MATERIAL PROVIDED

──────

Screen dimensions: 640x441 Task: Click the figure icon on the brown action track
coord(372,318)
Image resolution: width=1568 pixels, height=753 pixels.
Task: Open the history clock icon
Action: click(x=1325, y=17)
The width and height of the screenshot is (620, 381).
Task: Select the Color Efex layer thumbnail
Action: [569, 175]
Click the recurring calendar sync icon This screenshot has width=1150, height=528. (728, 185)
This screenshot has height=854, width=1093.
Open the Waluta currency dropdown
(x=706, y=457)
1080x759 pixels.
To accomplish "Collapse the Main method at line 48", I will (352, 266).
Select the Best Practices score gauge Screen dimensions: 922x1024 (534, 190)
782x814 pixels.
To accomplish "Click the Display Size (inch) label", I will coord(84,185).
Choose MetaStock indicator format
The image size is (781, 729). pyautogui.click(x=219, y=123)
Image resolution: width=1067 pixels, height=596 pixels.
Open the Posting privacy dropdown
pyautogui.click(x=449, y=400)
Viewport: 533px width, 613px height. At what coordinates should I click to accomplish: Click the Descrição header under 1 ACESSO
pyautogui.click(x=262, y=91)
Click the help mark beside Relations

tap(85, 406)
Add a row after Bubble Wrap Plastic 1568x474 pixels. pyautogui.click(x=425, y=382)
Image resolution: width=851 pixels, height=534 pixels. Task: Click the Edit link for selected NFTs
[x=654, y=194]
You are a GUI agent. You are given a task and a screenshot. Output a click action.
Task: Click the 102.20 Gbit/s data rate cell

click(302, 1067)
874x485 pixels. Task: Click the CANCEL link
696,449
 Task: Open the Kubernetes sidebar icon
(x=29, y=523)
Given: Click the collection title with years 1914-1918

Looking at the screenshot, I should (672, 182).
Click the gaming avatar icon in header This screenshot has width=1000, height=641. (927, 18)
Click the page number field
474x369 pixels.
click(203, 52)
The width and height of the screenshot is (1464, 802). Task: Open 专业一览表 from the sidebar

──────

WHAT THE EXERCISE ASKS
All entries given above are to be printed again exactly.

TASK OUTPUT
Screen dimensions: 640x441 Task: Click the figure icon on the brown action track
coord(372,318)
Image resolution: width=1568 pixels, height=753 pixels.
Task: Open the history clock icon
Action: click(x=1325, y=17)
The width and height of the screenshot is (620, 381).
Task: Select the Color Efex layer thumbnail
Action: [569, 175]
Click the recurring calendar sync icon This screenshot has width=1150, height=528. (728, 185)
This screenshot has height=854, width=1093.
Open the Waluta currency dropdown
(x=706, y=457)
1080x759 pixels.
To accomplish "Collapse the Main method at line 48", I will (352, 266).
Select the Best Practices score gauge Screen dimensions: 922x1024 (534, 190)
782x814 pixels.
To accomplish "Click the Display Size (inch) label", I will coord(84,185).
Choose MetaStock indicator format
The image size is (781, 729). pyautogui.click(x=219, y=123)
Image resolution: width=1067 pixels, height=596 pixels.
Open the Posting privacy dropdown
pyautogui.click(x=449, y=400)
Viewport: 533px width, 613px height. At what coordinates should I click to accomplish: Click the Descrição header under 1 ACESSO
pyautogui.click(x=262, y=91)
Click the help mark beside Relations

tap(85, 406)
Add a row after Bubble Wrap Plastic 1568x474 pixels. pyautogui.click(x=425, y=382)
Image resolution: width=851 pixels, height=534 pixels. Task: Click the Edit link for selected NFTs
[x=654, y=194]
You are a GUI agent. You are given a task and a screenshot. Output a click action.
Task: Click the 102.20 Gbit/s data rate cell

click(302, 1067)
874x485 pixels. Task: Click the CANCEL link
696,449
 Task: Open the Kubernetes sidebar icon
(x=29, y=523)
Given: Click the collection title with years 1914-1918

Looking at the screenshot, I should (672, 182).
Click the gaming avatar icon in header This screenshot has width=1000, height=641. (927, 18)
Click the page number field
474x369 pixels.
click(203, 52)
The width and height of the screenshot is (1464, 802). Task: Open 专业一览表 from the sidebar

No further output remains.